We have fitted wardrobes that were way more than this and they could not be moved if we moved. They are part of the house like a kitchen. With freestanding, you can offer it to the buyers but they may have their own wardrobes, or not like them! They may want fitted. If they don't want them, it is your responsibility to take them with you or sell them at an auction-house or via eBay.

Middleoftheroad Sat 06-May-17 17:14:19

I would not want have wanted sellers furniture though and you won't nevessarily be doing them.a favour by quoting a price. I would have expected all furniture to be gone. However my aunt revemtly sold some furniture with house but got very little for an expensive Italian sofa - i'd take it with you given cost to replace. when we moved getting wardrobes up was a priority and you may be lost without one!

Middleoftheroad Sat 06-May-17 17:15:37

sorry - see it has fitted. in that case i'd offer buyer first refusal then advertise it

ACatCalledFang Sat 06-May-17 20:14:07

Thanks, that's useful. Obviously if the buyers don't want them, we would see if anyone local wants to buy them, and would arrange for them to be removed prior to completion - we wouldn't just leave them behind!

They may not want them, as they're wooden (though not old dark wood), but equally as they're FTBs they may not have much furniture so might at least want the free one to tide them over.
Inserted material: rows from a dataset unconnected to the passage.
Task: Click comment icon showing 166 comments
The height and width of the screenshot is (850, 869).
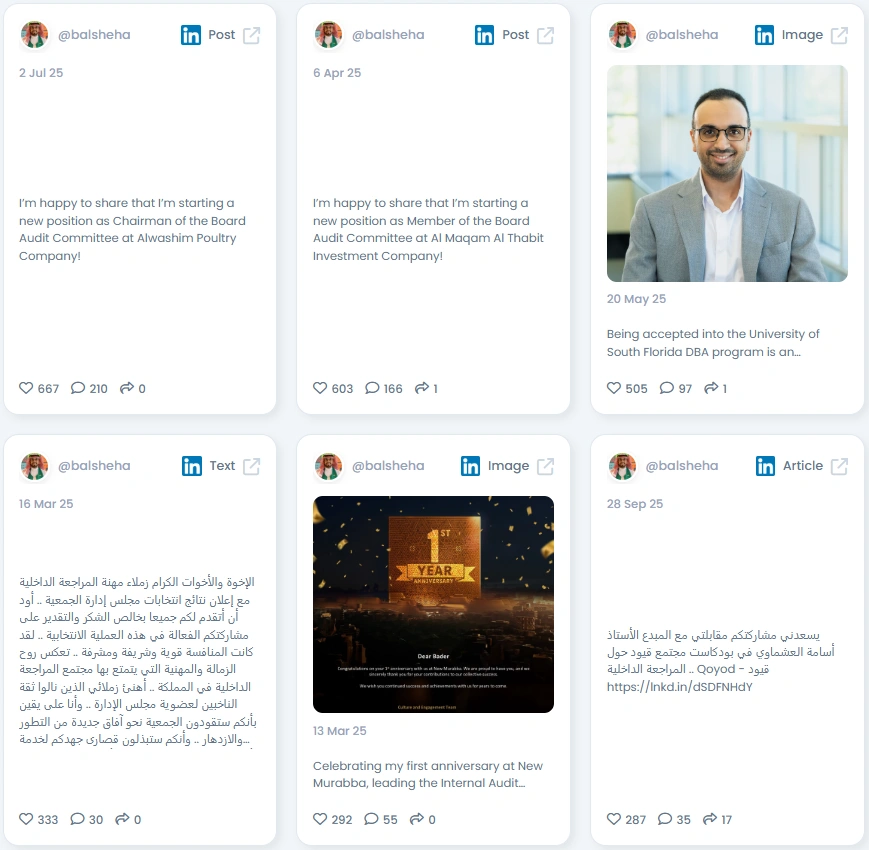Action: tap(372, 388)
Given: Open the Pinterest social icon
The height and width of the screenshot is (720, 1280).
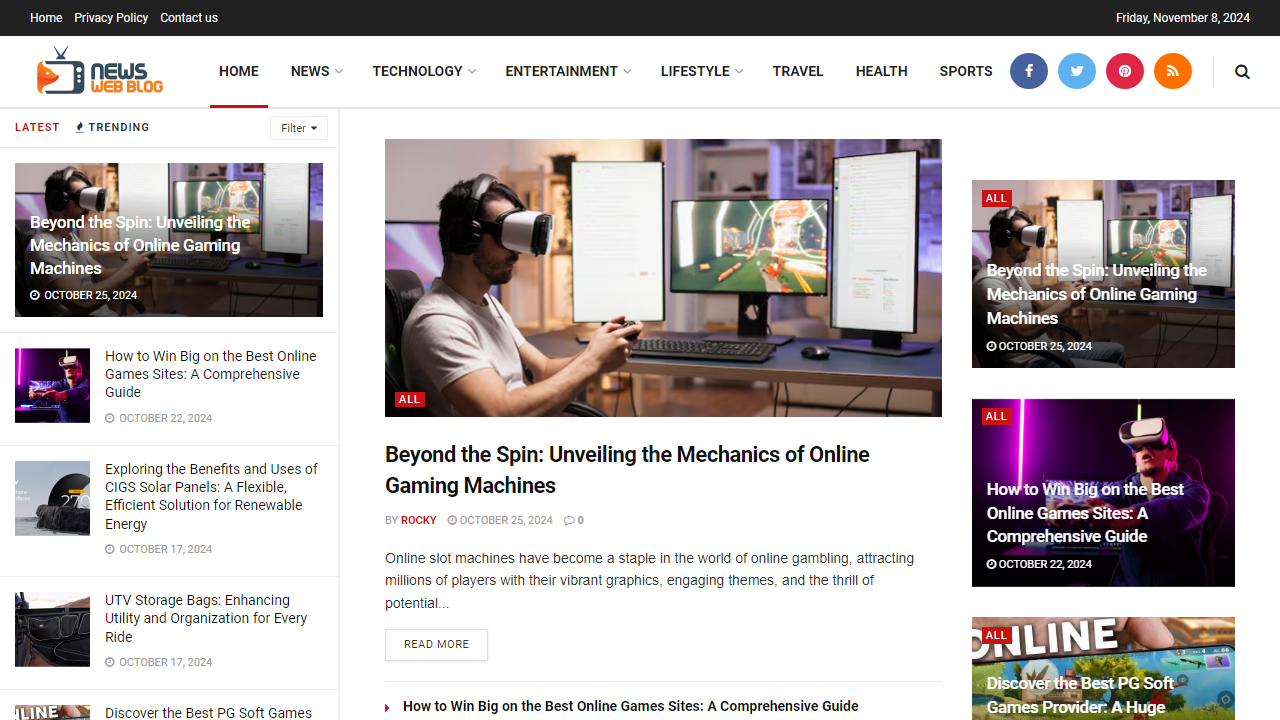Looking at the screenshot, I should click(1124, 71).
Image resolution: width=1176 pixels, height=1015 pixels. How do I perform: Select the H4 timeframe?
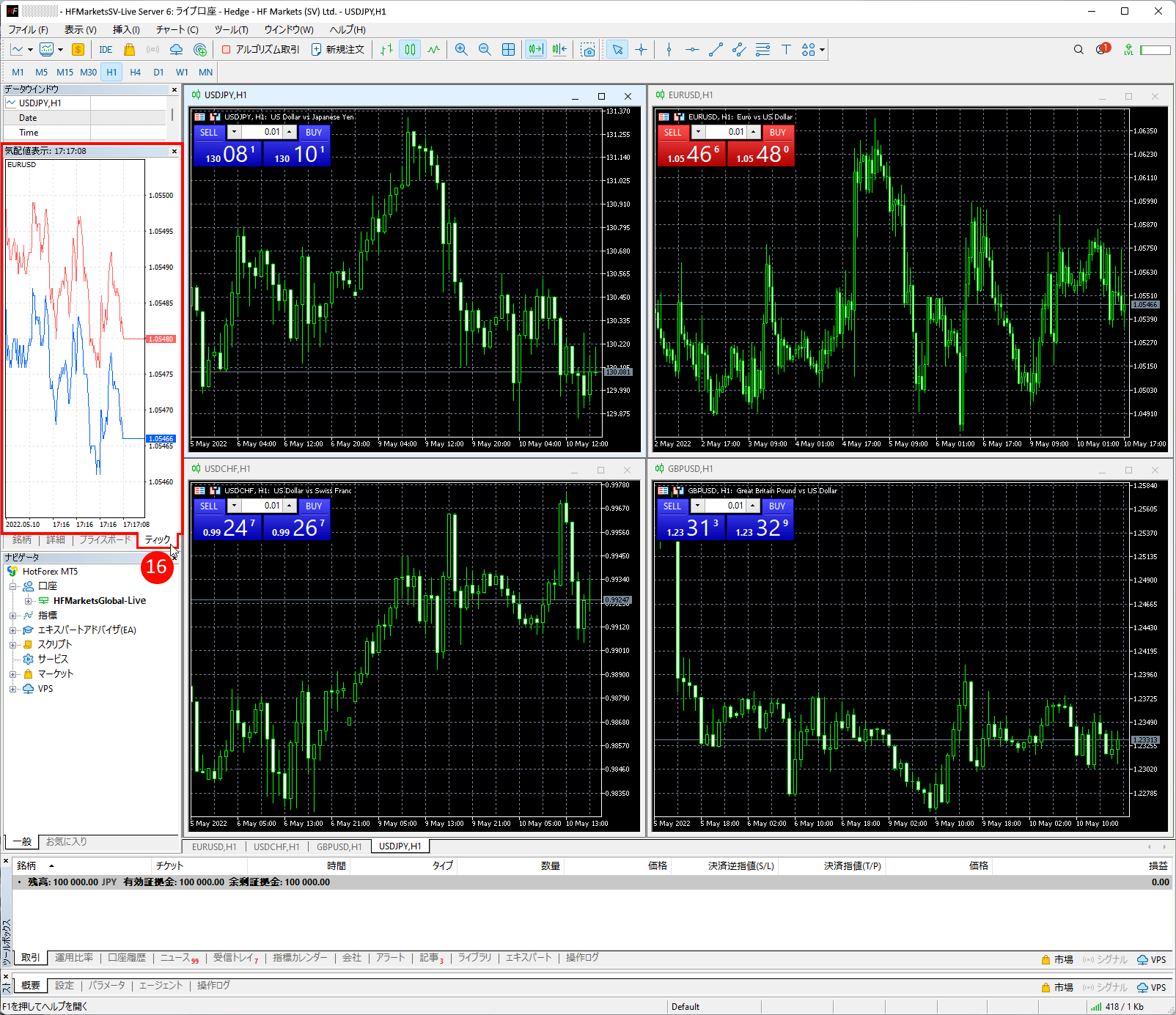135,73
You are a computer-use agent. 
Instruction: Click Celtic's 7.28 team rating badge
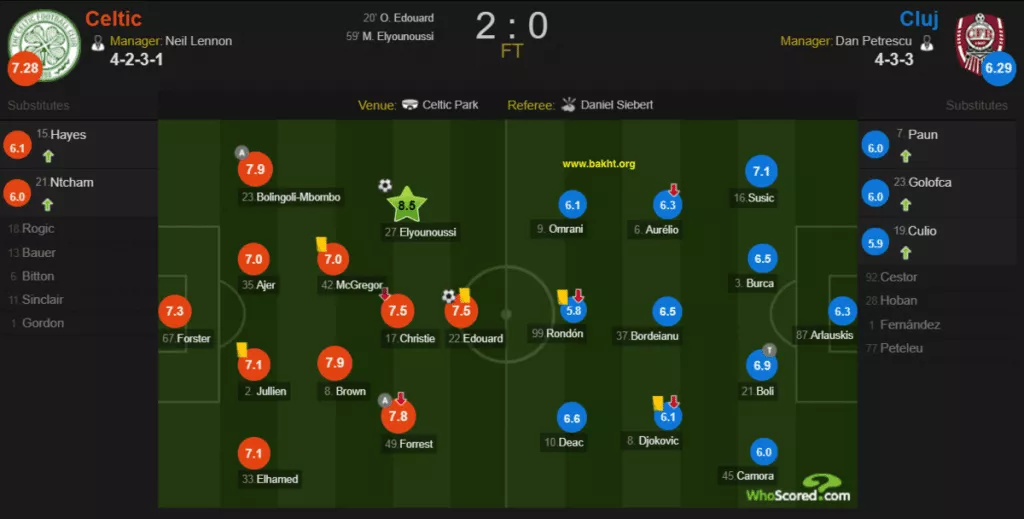[24, 69]
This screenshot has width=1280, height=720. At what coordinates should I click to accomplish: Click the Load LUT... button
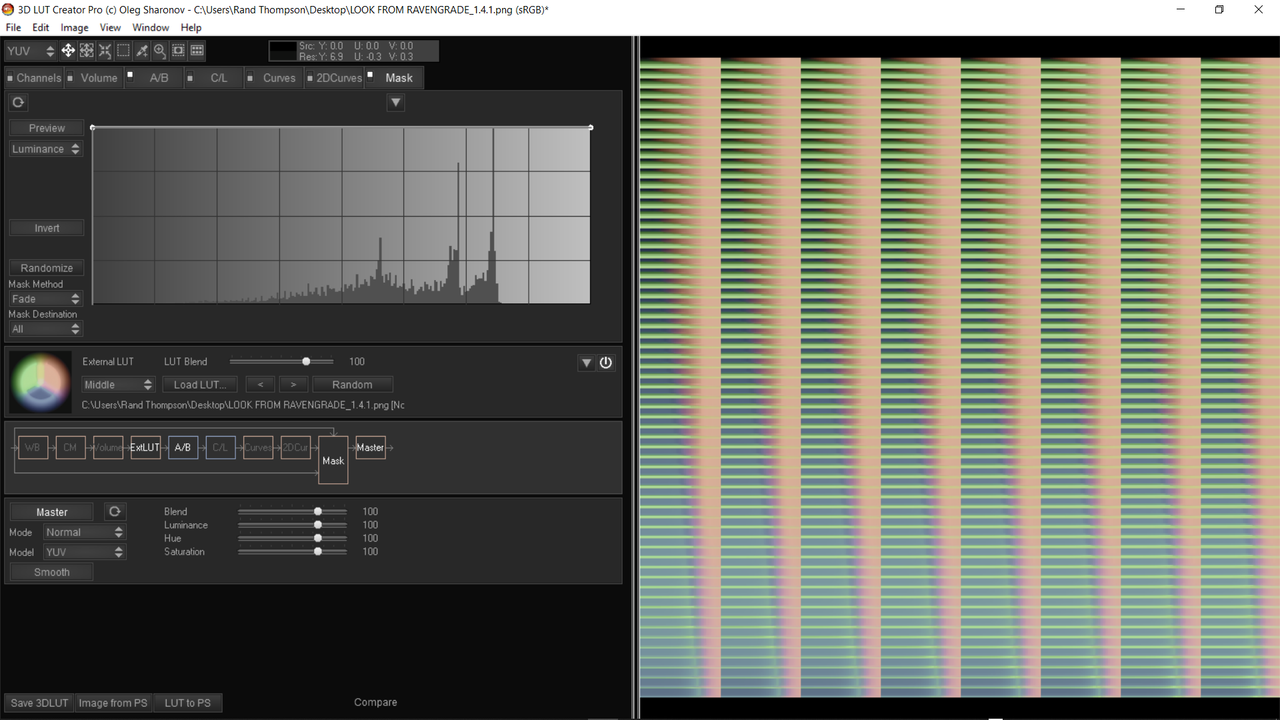[x=199, y=384]
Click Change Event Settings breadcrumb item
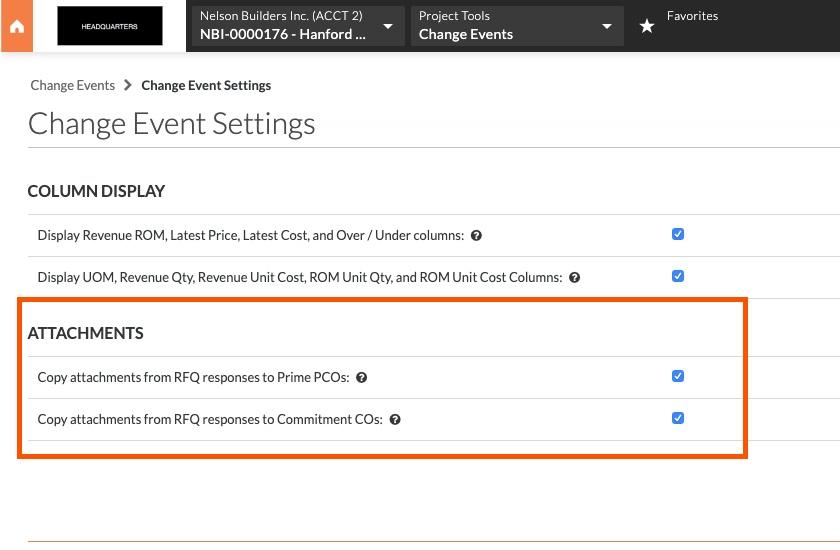The height and width of the screenshot is (550, 840). pyautogui.click(x=206, y=85)
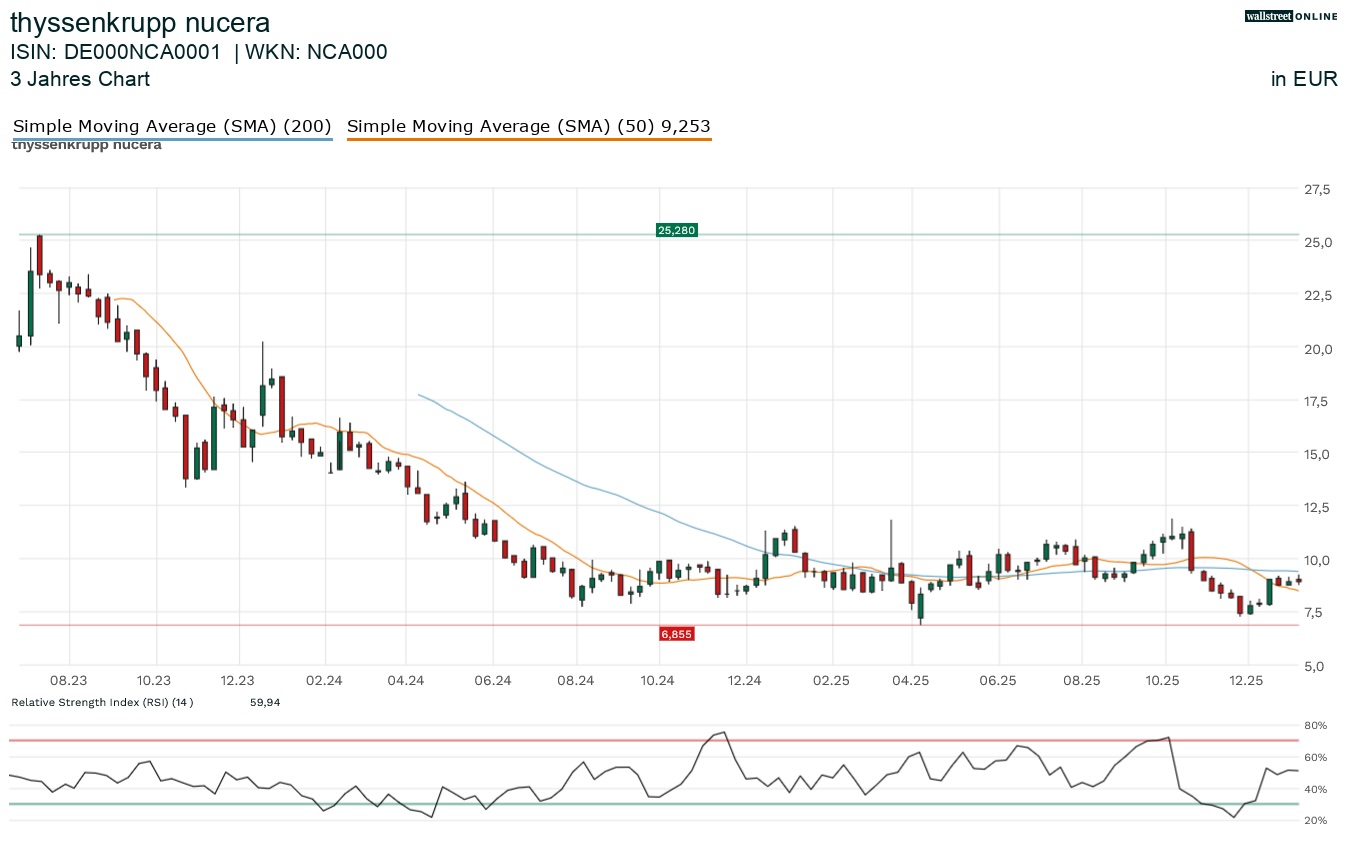Click the 80% RSI axis label
This screenshot has height=848, width=1349.
point(1315,725)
We might be able to take one with us but think it is too big for the room and as there are fitted ones in place, it might not be the best idea.

bojorojo Sun 07-May-17 01:32:58

Can one go in your hall for coat storage?

ACatCalledFang Sun 07-May-17 07:37:20

Not if we're to get into the kitchen! grin

But possibly in the dining room for general storage, actually....would that look really weird?

RancidOldHag Sun 07-May-17 07:43:56

I would refuse to pay anything additional for fixtures and fittings.

If the buyers take them away with them, that's fine.

NoSquirrels Sun 07-May-17 07:48:13

Just offer to the buyers. £250? If they don't want it, go from there.

Kokusai Mon 08-May-17 08:37:35

I would request the amount it would cost to move it. If your removal firm wants £200 then thats what I'd ask for it.

What's your thinking behind that? The move cost has no impact on the market value of the wardrobe (minimal), which needs to be heavily discounted to provide for the fact that the OP doesn't have to pay to move it/buyers probably won't love it.

For £200 or £250 you can get a nice swish ikea PAX gloss white sliding door jobby.

I'd only take a vendors furniture to 'tide me over' if it was a great price. Like £50.

skyzumarubble Mon 08-May-17 08:46:55

Our vendors just left their not cheap very big wardrobe behind. It was probably around that price point.